The submarine encounter also took U.S. intelligence agencies by surprise because of years of analyses that continue to portray a benign China, said a defense official.
"Our China analysts appeared to be stunned that China would shadow a U.S. carrier as far away as Okinawa," the defense official said.
The Japan-based Kitty Hawk and associated warships are the only Asia-based battle group and would be the first to respond to a crisis concerning Taiwan, which China has threatened with force in the past.
The encounter also was unusual because Chinese submarines normally do not operate in deep waters, both officials said.
"From our standpoint, ... it shows that they continue to develop blue-water capabilities," the Navy official said.
Pentagon and military officials initially declined to discuss anything about the submarine incident, claiming details were classified.

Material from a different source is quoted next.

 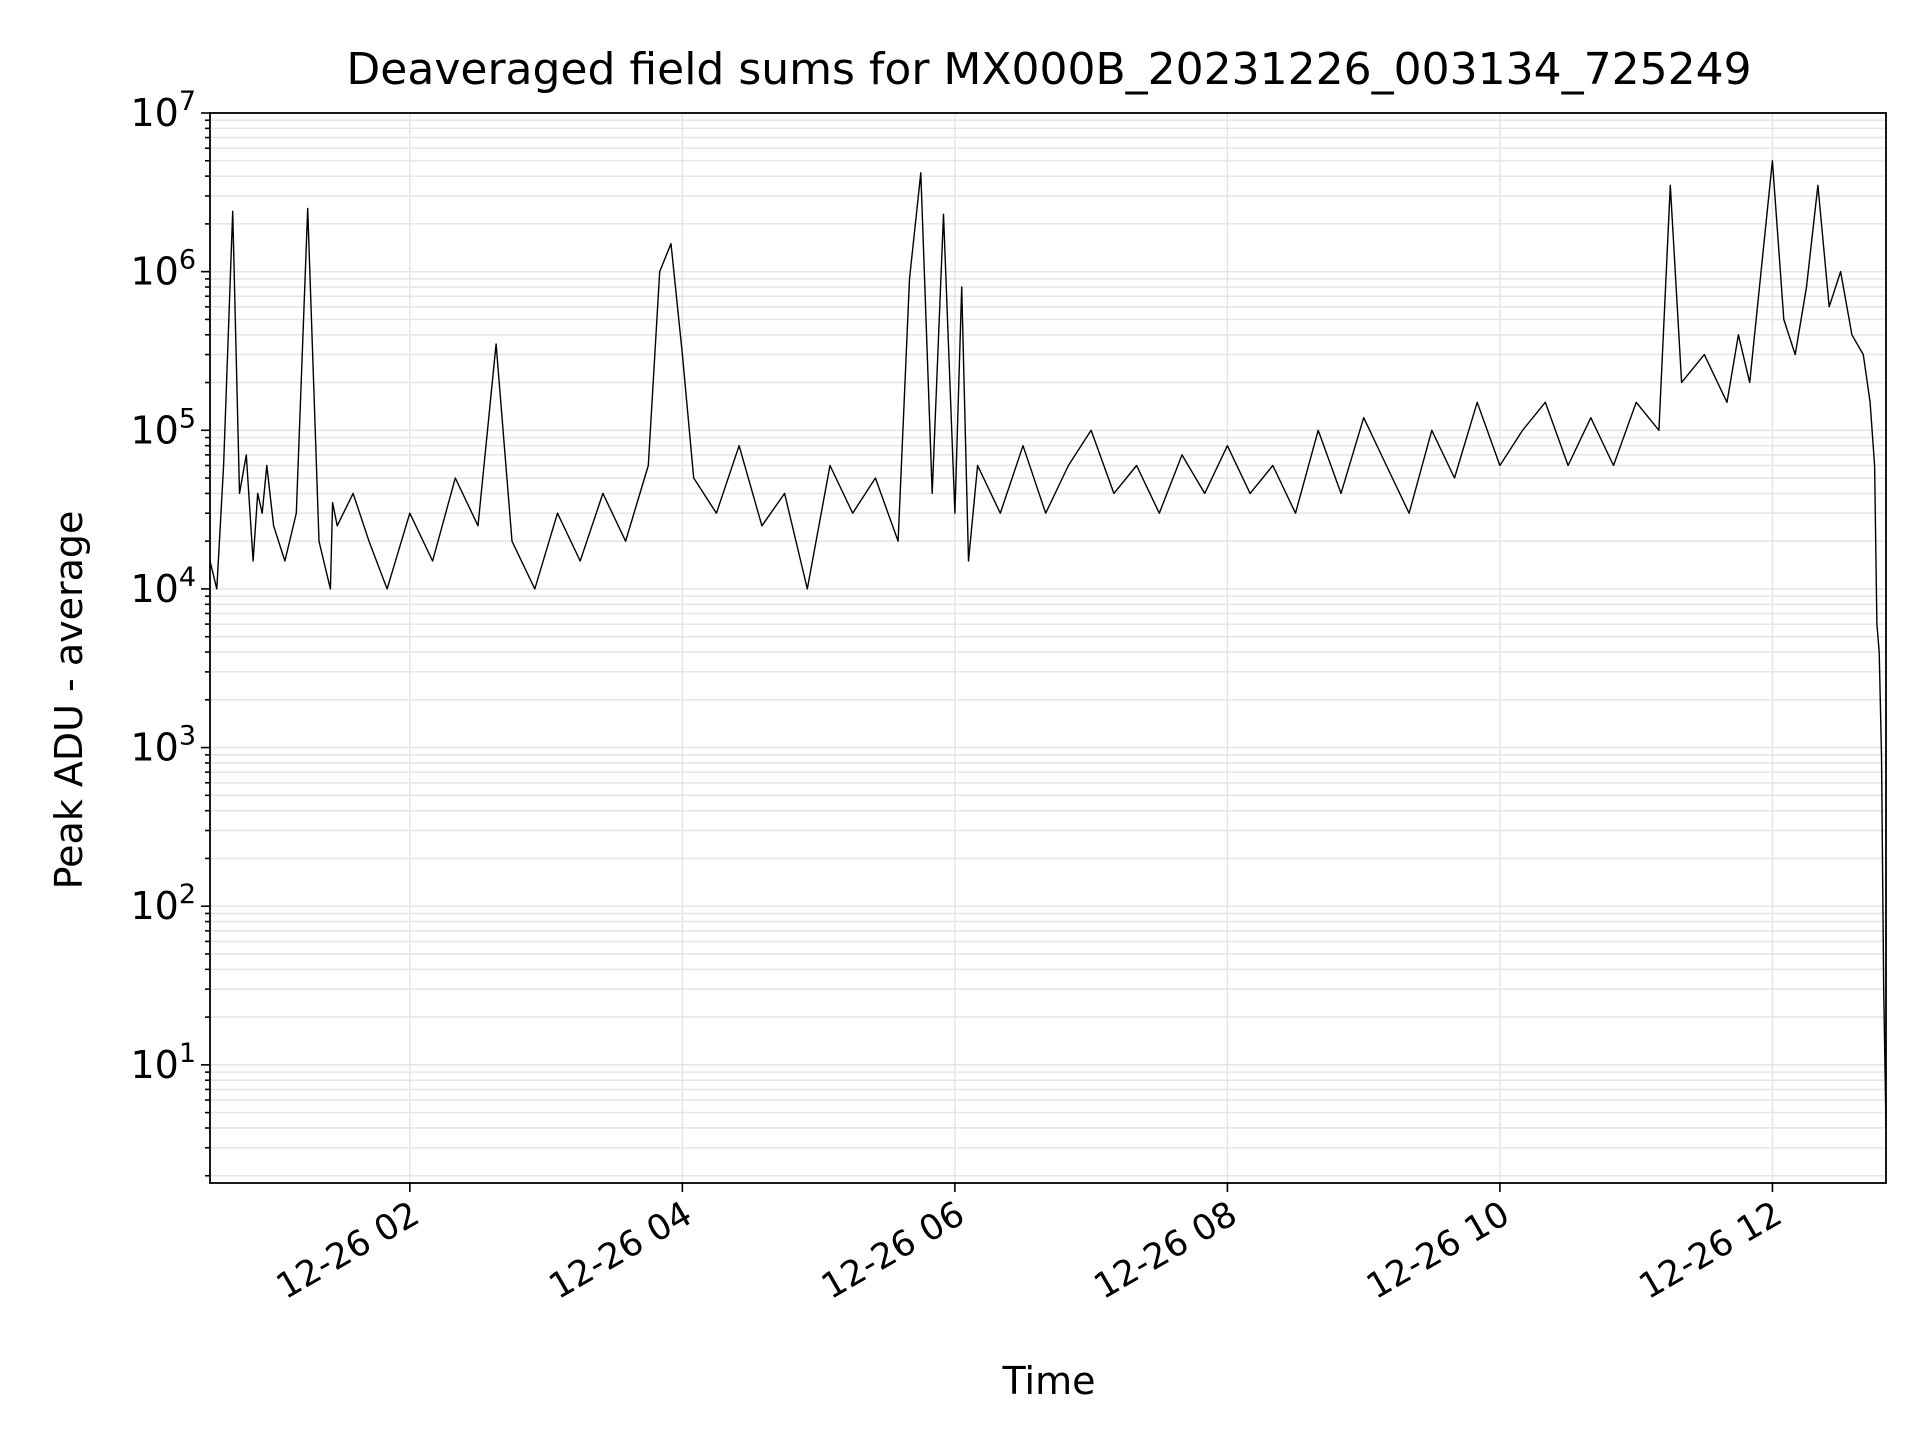 I want to click on y-tick-label: 104, so click(x=163, y=586).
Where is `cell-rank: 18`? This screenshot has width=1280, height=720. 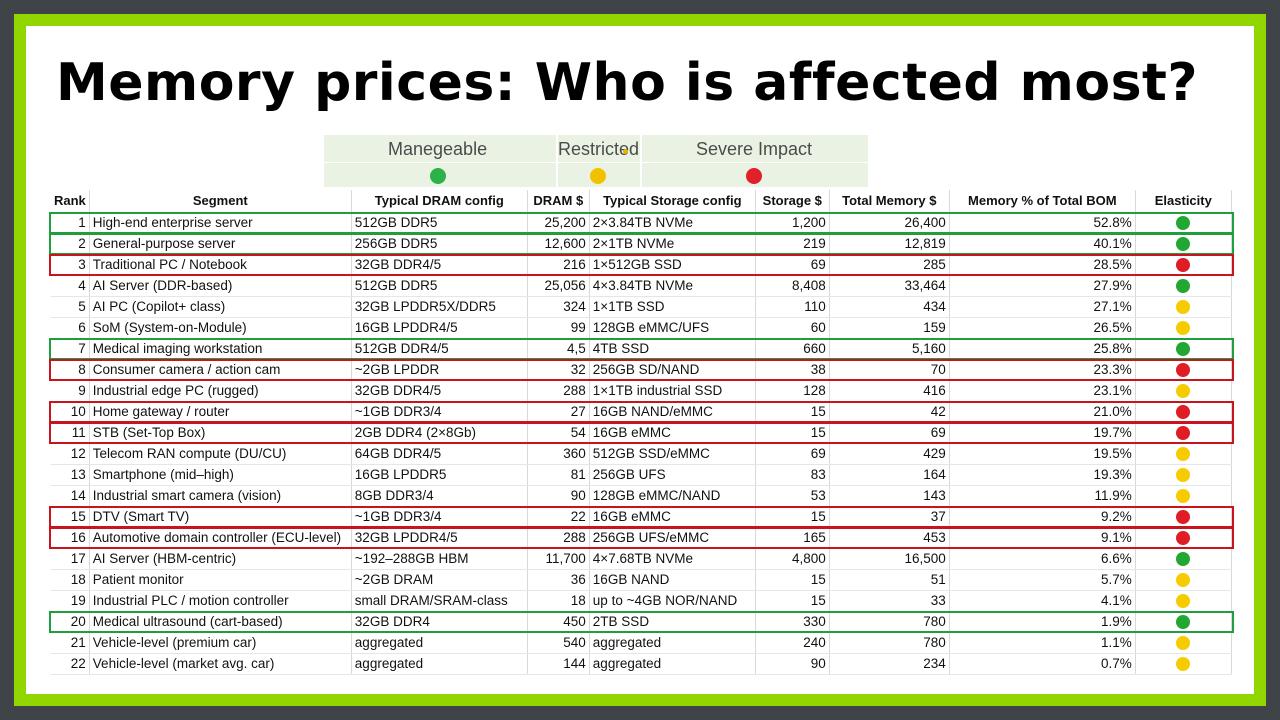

Some details were then disclosed after The Washington Times reported the encounter in yesterday's editions.
Disclosure of the submarine encounter comes as the U.S. Pacific Fleet commander, Adm. Gary Roughead, is visiting China for meetings with Chinese military officials.
A Pacific Fleet spokesman said Adm. Roughead could not be reached yesterday on whether he planned to raise the submarine encounter during talks with the Chinese.
Adm. Roughead told reporters in Beijing yesterday that he hopes to better understand the intentions behind China's naval buildup during his weeklong visit.
"When asked if the PLA navy is a threat, I've been on the record as saying no," the four-star admiral said, referring to Chinese forces, the People's Liberation Army. "But I really would like to know what the intent is in some of the developments that I see in the PLA navy."
Adm. Roughead is in China as the U.S. and Chinese militaries conduct a joint search-and-rescue operation exercise.
The visit is part of an ambitious program being promoted by the commander of U.S. forces in the Pacific, Adm. William J. Fallon, to develop closer ties with the Chinese military.
The program has been plagued by a lack of reciprocity on the part of China's military, which continues to refuse U.S. military visitors to key military facilities or to observe military exercise. By contrast, the U.S. military has given Chinese military visitors access to sensitive U.S. facilities and military exercises.
Also, China is continuing to block U.S. military officials from visiting a secret underground command center in Beijing known as the Western Hills.
Adm. Roughead is scheduled to meet Chinese navy commander Vice Admiral Wu Shengli and the commander of the South China Sea Fleet. Those talks could shed light on China's aggressive naval buildup.
"Clearly, the growth in the capacity and capability of the navy since I've first been exposed to it in the '90s, the ability to go into the blue water is very, very clear," he said. "I look forward to having discussions about what the vision is and perhaps what some of the operating doctrine might be."
William Tripplett, a former Senate Foreign Relations Committee staff specialist on China, said the failure to track the submarine was alarming.
"China's tracking of the Kitty Hawk, undetected by U.S. Navy anti-submarine warfare assets, is a shocking development," he said.